When Boston-area restaurant Sichuan Garden charged the Harvard Business School professor $4 more than its web-advertised price for spicy chicken, chili-and-peanut prawns, stir-fried chicken, and braised fish filets, Edelman didn’t take it personally—he took it globally.

If Sichuan Garden was dinging him an extra dollar per dish, they must have been doing the same to every other customer ordering takeout, he reasoned.

And that, to an activist academic who has taken on the airline industry over dishonest pricing schemes, meant war.

“Under Massachusetts law it turns out to be a serious violation to advertise one price and charge a different price,” Edelman wrote to Ran Duan, the son of the Sichuan Garden founders, after Edelman’s initial email complaint to the restaurant drew a response from Duan saying, “Our websites prices has been out of date for quite some time (sic).” Duan offered to email an updated menu.

Edelman didn’t want a menu. He wanted accountability.

“I suggest that Sichuan Garden refund me three times the amount of the overcharge,” Edelman wrote on Dec. 5, in email correspondence obtained by Boston.com. “The tripling reflects the approach provided under the Massachusetts consumer protection statute, MGL 93a, wherein consumers broadly receive triple damages for certain intentional violations.”

· · · ·

▸ **What is asked**
**A.** Write out the Sichuan Garden article from "When Boston-area restaurant" up to and including "took it globally.".
**B.** In the Sichuan Garden article, what reason did Ran Duan give for the gap between the website prices and what Edelman was charged?
**C.** Using the Sichuan Garden article, explain why Edelman asked for three times the amount of the overcharge.
The material that comes next is from a different source than the Sichuan Garden article.

▸ **Data lines**
· · · ·

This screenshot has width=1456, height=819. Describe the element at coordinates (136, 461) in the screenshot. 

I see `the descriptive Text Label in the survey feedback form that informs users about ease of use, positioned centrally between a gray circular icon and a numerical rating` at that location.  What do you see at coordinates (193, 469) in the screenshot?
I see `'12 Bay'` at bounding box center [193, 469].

· · · ·

▸ **Answers per task**
**A.**
When Boston-area restaurant Sichuan Garden charged the Harvard Business School professor $4 more than its web-advertised price for spicy chicken, chili-and-peanut prawns, stir-fried chicken, and braised fish filets, Edelman didn’t take it personally—he took it globally.

**B.** He said the website prices had been out of date for quite some time.

**C.** He based the tripling on the Massachusetts consumer protection statute, MGL 93a. Under that law, consumers broadly receive triple damages for certain intentional violations.